Reno Roller Girls is in the process of becoming a non-profit organization. But for now, all proceeds from the bouts and fundraising events are going toward their goal of building a bank track.
Battle Born Derby Demons
As part of the Women’s Flat Track Derby Association, Battle Born Derby Demons follows a strict set of rules during bouts. For example, while fights do happen, skaters are immediately ejected. When fights do break out, they’re not pillow fights.
Think of it like this: If Reno Roller Girls are a group of friends playing touch football in the backyard, then Battle Born is the New York Giants fighting through the playoffs, hoping to take on the New England Patriots.
Battle Born, a non-profit organization that donates its earnings to various local charities, is working on being ranked in the Women’s Flat Track Derby Association, a national association with over 250 teams. They plan to have that done by next season.
“A lot of our interests go to charitable events that help women,” says Finholm, 37, a community liaison and skater representative for the organization. She estimates that Battle Born raises close to $2,000 a year for charities.
Battle Born, consisting of about 40 members, never holds bouts between its own members.

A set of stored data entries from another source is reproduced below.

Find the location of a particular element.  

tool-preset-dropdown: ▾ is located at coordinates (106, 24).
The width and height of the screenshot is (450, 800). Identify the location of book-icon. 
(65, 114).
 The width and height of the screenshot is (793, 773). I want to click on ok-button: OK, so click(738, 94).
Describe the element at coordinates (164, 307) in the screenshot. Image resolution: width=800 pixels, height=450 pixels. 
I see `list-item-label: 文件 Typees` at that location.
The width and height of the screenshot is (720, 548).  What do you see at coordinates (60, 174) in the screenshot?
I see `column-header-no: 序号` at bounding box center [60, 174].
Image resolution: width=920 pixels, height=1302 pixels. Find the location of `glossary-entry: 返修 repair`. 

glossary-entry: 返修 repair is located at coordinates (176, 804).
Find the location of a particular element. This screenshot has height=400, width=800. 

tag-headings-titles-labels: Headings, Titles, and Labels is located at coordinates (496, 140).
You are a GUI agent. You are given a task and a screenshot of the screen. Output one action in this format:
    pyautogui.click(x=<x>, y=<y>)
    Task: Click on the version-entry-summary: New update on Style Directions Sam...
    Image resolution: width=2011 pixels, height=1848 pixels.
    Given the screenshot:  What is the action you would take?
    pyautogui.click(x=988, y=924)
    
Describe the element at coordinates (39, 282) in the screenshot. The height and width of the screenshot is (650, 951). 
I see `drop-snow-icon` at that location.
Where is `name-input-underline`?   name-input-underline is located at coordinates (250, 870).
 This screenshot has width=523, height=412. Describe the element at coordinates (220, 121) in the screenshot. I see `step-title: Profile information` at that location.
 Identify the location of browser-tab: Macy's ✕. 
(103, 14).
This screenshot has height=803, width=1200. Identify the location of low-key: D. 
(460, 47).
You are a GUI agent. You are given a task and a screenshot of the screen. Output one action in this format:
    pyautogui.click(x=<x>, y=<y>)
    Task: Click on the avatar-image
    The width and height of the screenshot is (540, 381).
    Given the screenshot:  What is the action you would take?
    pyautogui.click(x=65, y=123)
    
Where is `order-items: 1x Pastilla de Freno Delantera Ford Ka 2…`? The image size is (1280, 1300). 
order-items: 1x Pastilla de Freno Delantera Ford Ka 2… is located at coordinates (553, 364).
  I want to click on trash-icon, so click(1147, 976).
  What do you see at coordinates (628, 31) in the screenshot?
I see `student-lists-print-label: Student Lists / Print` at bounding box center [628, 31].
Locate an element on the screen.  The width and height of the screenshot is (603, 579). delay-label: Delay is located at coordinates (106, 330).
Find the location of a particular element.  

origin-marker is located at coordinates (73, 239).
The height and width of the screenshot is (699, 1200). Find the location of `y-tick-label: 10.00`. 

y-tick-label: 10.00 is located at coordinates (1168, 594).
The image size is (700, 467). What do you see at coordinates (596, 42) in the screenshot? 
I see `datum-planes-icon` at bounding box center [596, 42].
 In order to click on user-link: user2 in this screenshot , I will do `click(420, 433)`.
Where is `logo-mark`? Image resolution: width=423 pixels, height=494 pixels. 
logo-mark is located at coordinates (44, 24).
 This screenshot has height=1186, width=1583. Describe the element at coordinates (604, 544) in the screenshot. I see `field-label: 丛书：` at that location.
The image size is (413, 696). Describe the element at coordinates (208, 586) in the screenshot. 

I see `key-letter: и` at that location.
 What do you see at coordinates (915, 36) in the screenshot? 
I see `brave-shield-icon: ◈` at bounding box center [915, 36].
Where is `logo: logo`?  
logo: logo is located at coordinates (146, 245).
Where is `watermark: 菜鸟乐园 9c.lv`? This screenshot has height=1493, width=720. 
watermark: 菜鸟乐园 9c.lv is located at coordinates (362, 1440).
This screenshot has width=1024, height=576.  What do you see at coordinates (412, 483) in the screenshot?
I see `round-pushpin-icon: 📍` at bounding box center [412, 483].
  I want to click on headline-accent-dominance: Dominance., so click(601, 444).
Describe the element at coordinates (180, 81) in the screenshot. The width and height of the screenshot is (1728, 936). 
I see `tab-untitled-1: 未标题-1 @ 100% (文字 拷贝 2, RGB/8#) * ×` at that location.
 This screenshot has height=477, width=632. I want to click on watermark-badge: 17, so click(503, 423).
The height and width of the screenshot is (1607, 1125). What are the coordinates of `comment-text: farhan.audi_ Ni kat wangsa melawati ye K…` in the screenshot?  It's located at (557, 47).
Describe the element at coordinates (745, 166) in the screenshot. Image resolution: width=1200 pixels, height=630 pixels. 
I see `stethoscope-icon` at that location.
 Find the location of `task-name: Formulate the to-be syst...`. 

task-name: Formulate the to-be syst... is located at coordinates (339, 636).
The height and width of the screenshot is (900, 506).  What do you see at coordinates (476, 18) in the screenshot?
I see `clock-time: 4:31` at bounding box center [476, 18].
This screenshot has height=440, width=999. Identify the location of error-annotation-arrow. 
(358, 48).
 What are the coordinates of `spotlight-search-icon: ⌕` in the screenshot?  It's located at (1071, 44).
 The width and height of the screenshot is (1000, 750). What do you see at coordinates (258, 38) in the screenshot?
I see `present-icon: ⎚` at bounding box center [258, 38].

Instead, the team holds practice four times a week and puts its best skaters in bouts while newer and less-experienced members help run the events.
Now recruiting for next season, Battle Born Derby Demons, like Reno Roller Girls, would like to get enough members to create a four-team league.
“We actually play leagues from other areas,” says Michelle “Fitts n’ Giggles” Calhoun-Fitts, 34, a skater and publicist.
Playing teams from out of town is one thing on which the group prides itself. And with sponsors, including the Sands Regency Casino Hotel, Battle Born is able to put opponents up in hotel rooms, making them an attractive team with which to bout.
“We want to go to national championships,” says one enthusiastic team member. “We want to bout these teams that are fucking kick ass. And we want to kick their ass!”